ETS vs Redis
26 Oct 2024I recently made some optimizations at work that saved more than 40% CPU at peak time. In this post, I go over the details about how I identified and fixed the bottleneck.
Preparation
The first step is to identify the bottleneck. There might or might not be a single big bottleneck in a system. Usually, it’s not straightforward to replicate the production workload on a staging or developer machine. Instead, I focused on profiling the system in production without disrupting live workloads.
Erlang provides a range of tools to find memory or CPU
bottlenecks. However, most of them are only suitable to run on a
developer machine because of the performance overhead. Erlang also
provides support for a Linux profiler called perf. I added
+JPperf true
to the rel/vm.args.eex
file to enable perf
support.
Data collection
sudo perf record -g -F 99 --pid 607343 --call-graph=fp -- sleep 10
sudo perf script --header > out.stacks
Let’s break down the steps. The first command perf record
collects
data, and the second command just reformats the collected data. -F
controls the sampling frequency; the default is usually set to 1000,
but I typically reduce this to 99 on a production system to reduce the
profiling overhead.
~/FlameGraph/stackcollapse-perf.pl < /tmp/out.stacks | \
sed -e 's/^[0-9]\+_//' -e 's/^erts_\([^_]\+\)_[0-9]\+/erts_\1/' | \
~/FlameGraph/flamegraph.pl --hash > /tmp/flame.svg
Copy the out.stacks
file to your local machine and use
FlameGraph to convert it to a flamegraph.
Hypothesis
The percentage of the Elixir stack was so small it didn’t even show up
anywhere unless one started to zoom in. There were a lot of
[unknown]
stacks as well, which I have’t yet figured out how to
fix. Playing around with the flamegraph for a bit, I noticed the
binary_to_term_1
with 3.02% usage and another place with exactly
the same children, just with the name binary_to_term_1
missing. The
total usage added up to 31.87%. I assumed both were the same and
started to look into our codebase for binary_to_term
usage.
$global::call_light_bif_shared > binary_to_term_1 > [beam.smp] > [beam.smp] > erts_atom_put > erts_atom_put_index
$global::call_bif_shared > beam_jit_call_bif > [beam.smp] > [beam.smp] > erts_atom_put > erts_atom_put_index
We use Redis heavily for our caching use cases and use
:erlang.term_to_binary(term, compressed: 6)
for serialization and
:erlang.binary_to_term(data)
for deserialization. Switching to any
other serialization format is out of the question since it’s unlikely
to be faster than the native serialization format.
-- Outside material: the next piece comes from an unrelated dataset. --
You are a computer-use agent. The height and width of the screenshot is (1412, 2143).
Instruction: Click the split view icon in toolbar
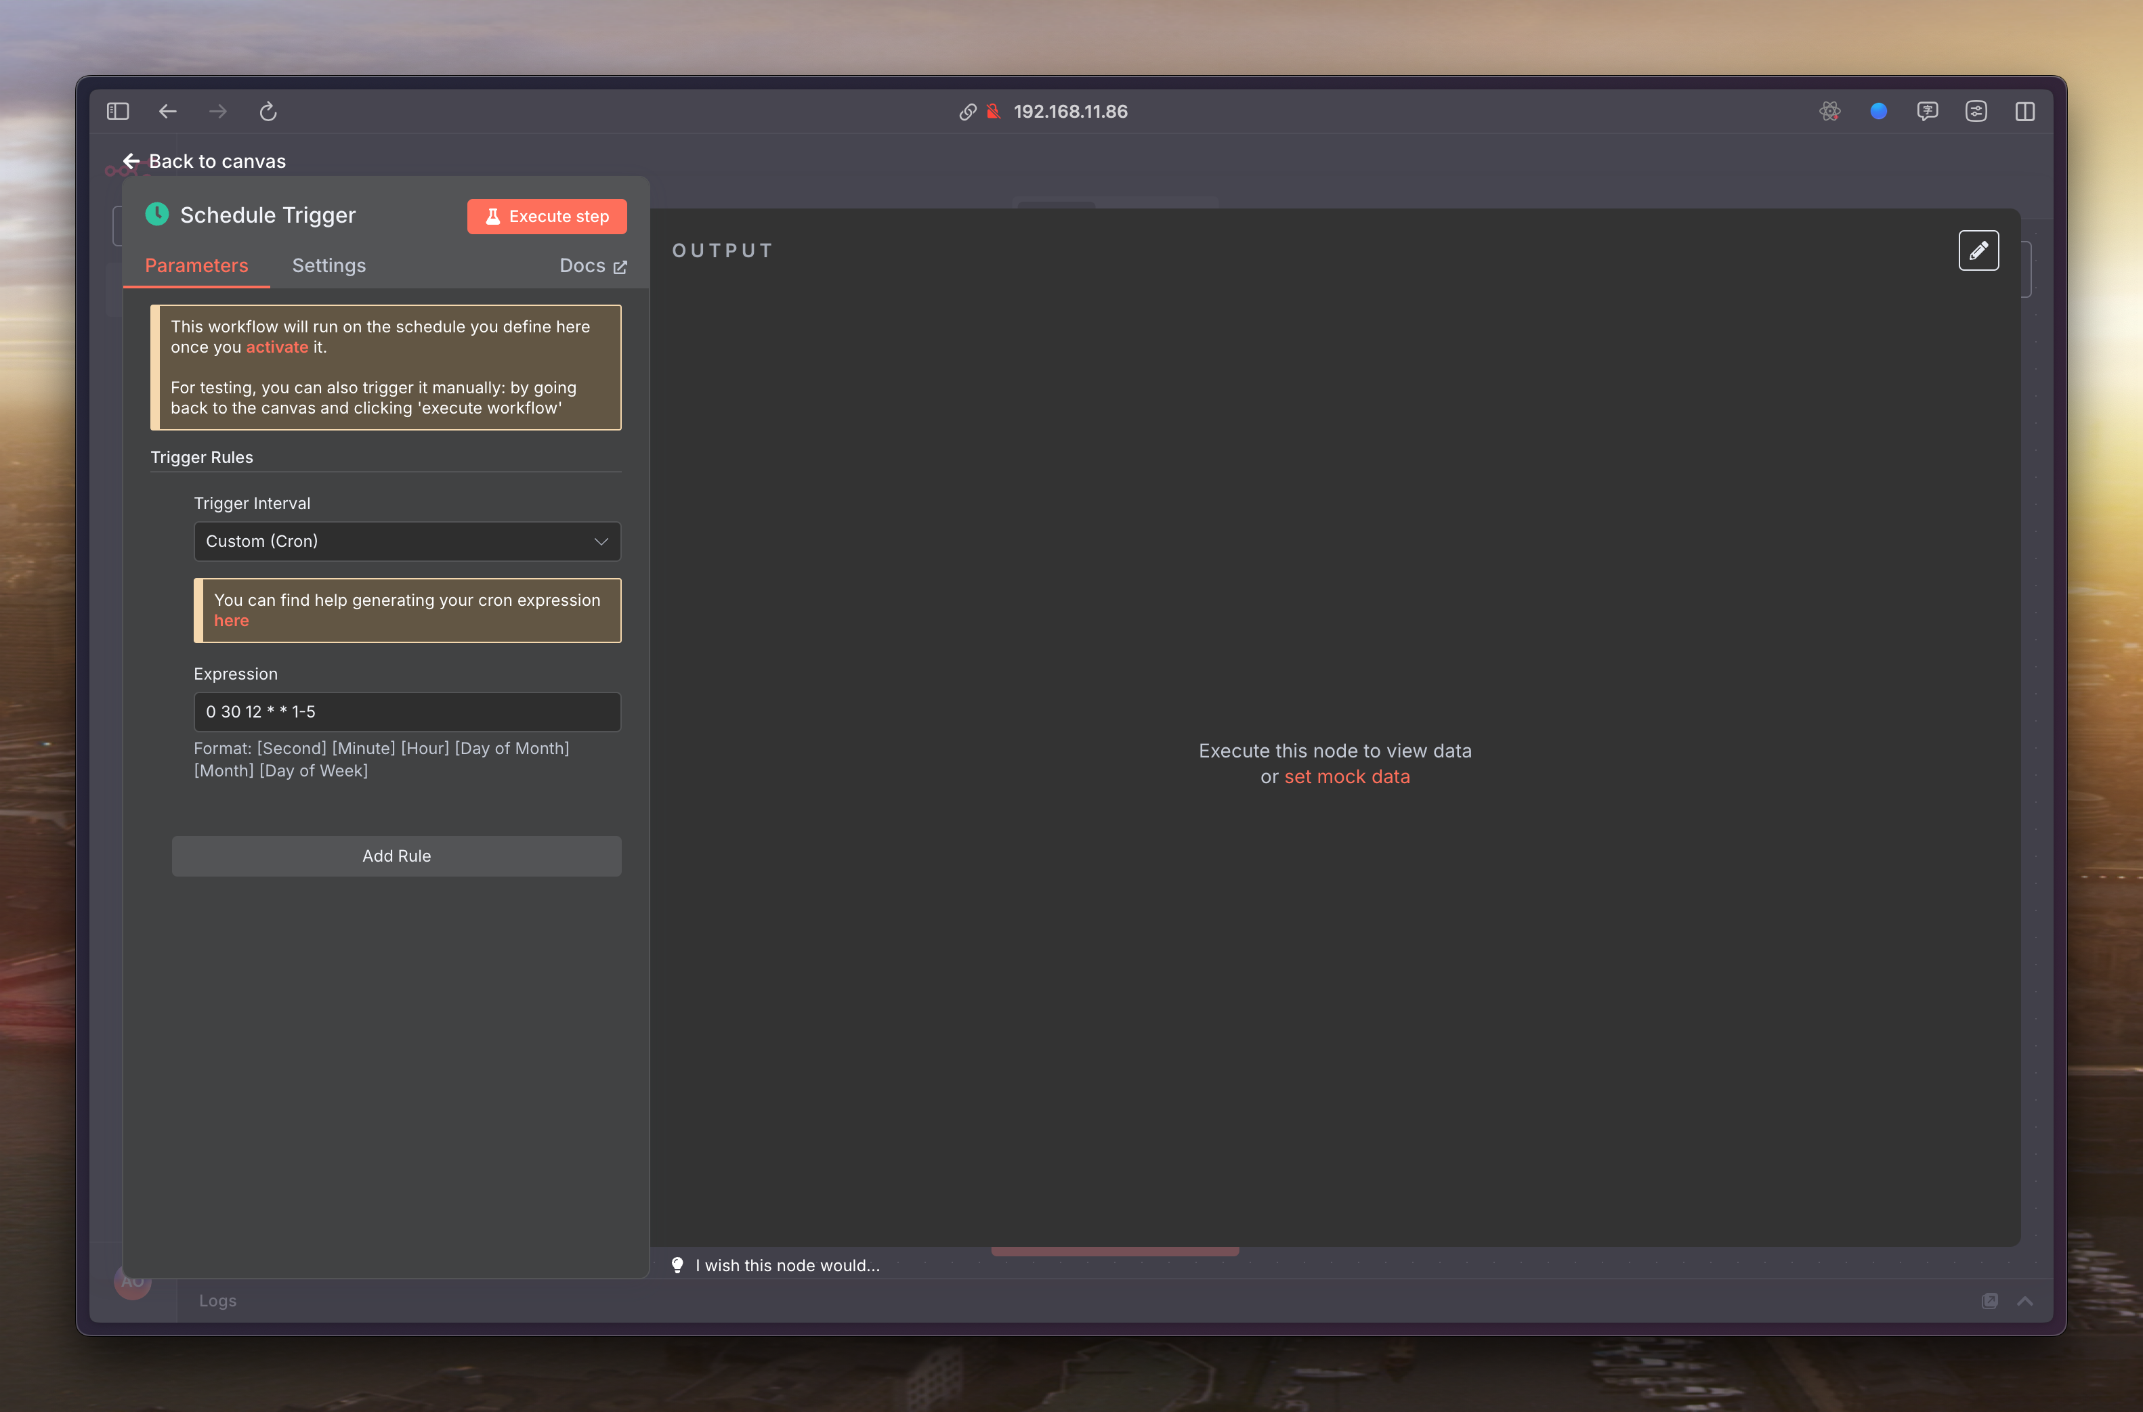(x=2024, y=112)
Using an in-memory cache is another viable approach. ETS-based cache
is one of the straightforward ways to achieve in-memory caching. But
there is one caveat: unlike other programming languages, Erlang uses a
per-process heap, so whenever you fetch something from ETS, it’s going
to copy the term into the current process’s heap. So there is some
amount of copying involved. The question is, how does ETS copying
compare with binary_to_term
?
I ran a local benchmark for a very large object (7 MB compressed), and the results were impressive. I chose a large object to make sure the deserialization would be the bottleneck.
Name ips average deviation median 99th %
ets 11.77 84.93 ms ±7.99% 83.92 ms 111.97 ms
redis 1.83 546.06 ms ±5.44% 537.49 ms 626.95 ms
Comparison:
ets 11.77
redis 1.83 - 6.43x slower +461.13 ms
Experiment
I pushed a buggy version on day 1, which didn’t properly backfill the in-memory cache in the cache miss scenario. With the fix landed, we got more than 40% CPU reduction.
I regenerated the flamegraph again, and as expected, the
binary_to_term_1
function is nearly gone from the graph. Of course,
we now get ets_lookup_2
, which takes up 11.92%, but this is much
better than 31.87%. We also set the compress
flag in ETS to
true, which handles atoms and binaries more efficiently. Even
though we only reduced 20%, the net CPU difference is 40%. I
assume the other 20% might come from better garbage collection since
we don’t keep creating duplicate binaries when we deserialize.
We still use Redis, with the in-memory cache as another layer in front of it. We use versioned cache keys, so the invalidation of the in-memory cache is not really an issue.